Le Butcherettes: Subverting everything! (even French grammar!)
Le Butcherettes: Subverting everything! (even French grammar!)
Ivan Fernandez

Mexico City's Le Butcherettes made their second appearance in Los Angeles this past Tuesday as the opening act for the Omar Rodriguez-Lopez Group at the Troubadour. The trio led by vocalist/guitarist Teri Gender Bender brought their well-documented onstage antics and treated the packed house to a preview of their upcoming debut album Sin Sin Sin to be released in January 2011.

"We're born of sin and we're meant to feel guilty about our virtues," she said of the album title as we sat by the merch booth in the front bar and watched the Rodriguez-Lopez Group perform on a television screen. "If we're good at something, they teach us to do it for the greater good or for the love of someone else. There's a wall of strict religious traditions and prejudices."

Challenging social norms is all part of a day's work for Le Butcherettes whose existence serves as a living manifesto in support of feminism and equality. "When I say feminism," she explained, "I don't mean anti-man or the typical stuff. I mean real feminism as equality between a man and a woman or a man and a man or a woman and a woman. Men also took part in the feminist movement."

Her interest in feminism developed through years of witnessing and suffering harassment and discrimination in the US and Mexico. Teri was born and raised in Denver, CO to Mexican immigrants and moved to Guadalajara, Mexico five years ago. "My mother as a working Mexican woman that didn't speak perfect English could hardly get jobs or would be paid very poorly," she said. "My father as well would work his ass off and, because he was a Spaniard, people would tell him to go back to Europe and other discriminatory things."

"I was bullied in school a lot," she continued. "It traumatized me. My parents would take me out of school, put me in a different school and I would still get picked on all the time. Those little things stuck to me."

Teri completed her education in Guadalajara and, soon after, recruited drummer Auryn Jolene to create Le Butcherettes in 2007. The duo grew in popularity seemingly overnight and won "Best New Artist" and "Best Punk Record" for their EP "Kiss & Kill" at the 2009 Indie-O Awards in Mexico.

Le Butcherettes almost came to an end that summer when Jolene attempted to take over the band with the help of her own manager and publicist. Teri put an end to the drama and moved to Mexico City to continue her music career. She recruited drummer Normandi Heuxdaflo and the new duo grew more popular thanks to playing opening slots for The Dead Weather and the Yeah Yeah Yeahs.

Earlier this year, drummer Heuxdaflo invited his friend Omar Rodriguez-Lopez (The Mars Volta, De Facto) to a Butcherettes show in Guadalajara. "She was playing right down the street from where I lived in Guadalajara," recalled Rodriguez-Lopez. "The electricity cut out but Le Butcherettes played anyway and I thought that was pretty cool. They played real aggressively and I really liked the energy of it."

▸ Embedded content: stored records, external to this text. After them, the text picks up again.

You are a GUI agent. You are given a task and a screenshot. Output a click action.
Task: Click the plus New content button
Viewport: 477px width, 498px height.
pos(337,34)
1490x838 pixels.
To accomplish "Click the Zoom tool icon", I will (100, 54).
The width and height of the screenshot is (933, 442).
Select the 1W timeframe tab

"I was screaming through a megaphone," said Teri with a laugh. The musicians developed a close relationship and, earlier this summer, Le Butcherettes recorded their full-length debut album with Rodriguez-Lopez serving as producer.

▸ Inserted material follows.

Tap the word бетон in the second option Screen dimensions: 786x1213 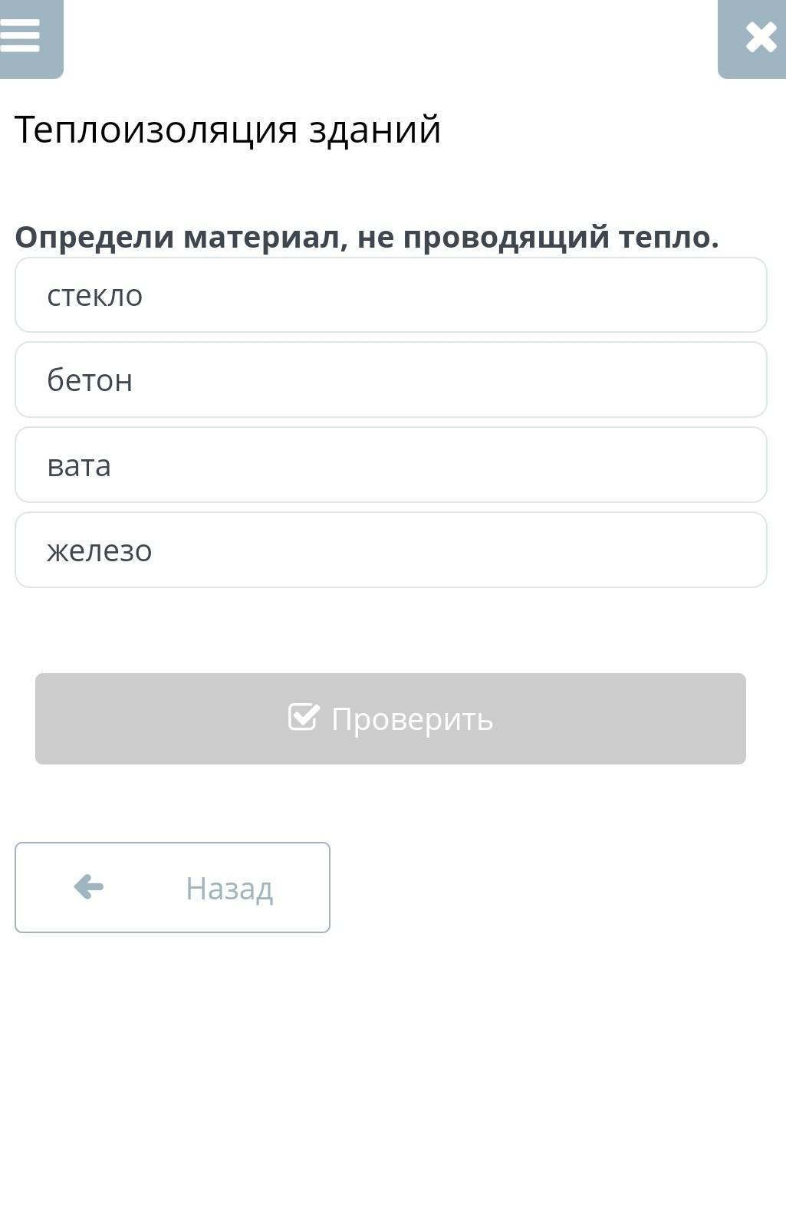[x=90, y=381]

"I had the songs from the demos and I made my changes to it," said Omar. "I tightened up what was there and refined it without putting my stamp on it. I also recorded all the bass parts," said Omar, "and later suggested she add a bass player which added a missing element."

Le Butcheretes is just the tip of the iceberg of Teri's output. She published a book of poetry titled El Caparazon Perdido (The Lost Carcass) written in English and Spanish, which is based on a dream she had when she was younger, and is currently writing a book about her own feminist ideology which she describes as Butcherism or Carnisismo.

"I realized that people don't know what feminism is anymore," she explained. "The word feminism would be used against me. People labeled me as a man-hater or they'd say 'you're fucking yourself up by labeling yourself.' I thought that was only in Mexico but I traveled to France and England and people there were the same."

"I want to take the good feminist theories that I believe in," she continued, "and other literature that I love like Dostoyevsky, Tolstoy, Nabokov, Bulgakov and others as well as music, art and theatre and mush it all in."

Every avenue of self-expression is fair game for Teri be it music, writing or art so long as she has the opportunity to share her ideas with others. "Some day I'd like to be considered a musician and also a writer," she said. "I don't want to limit myself."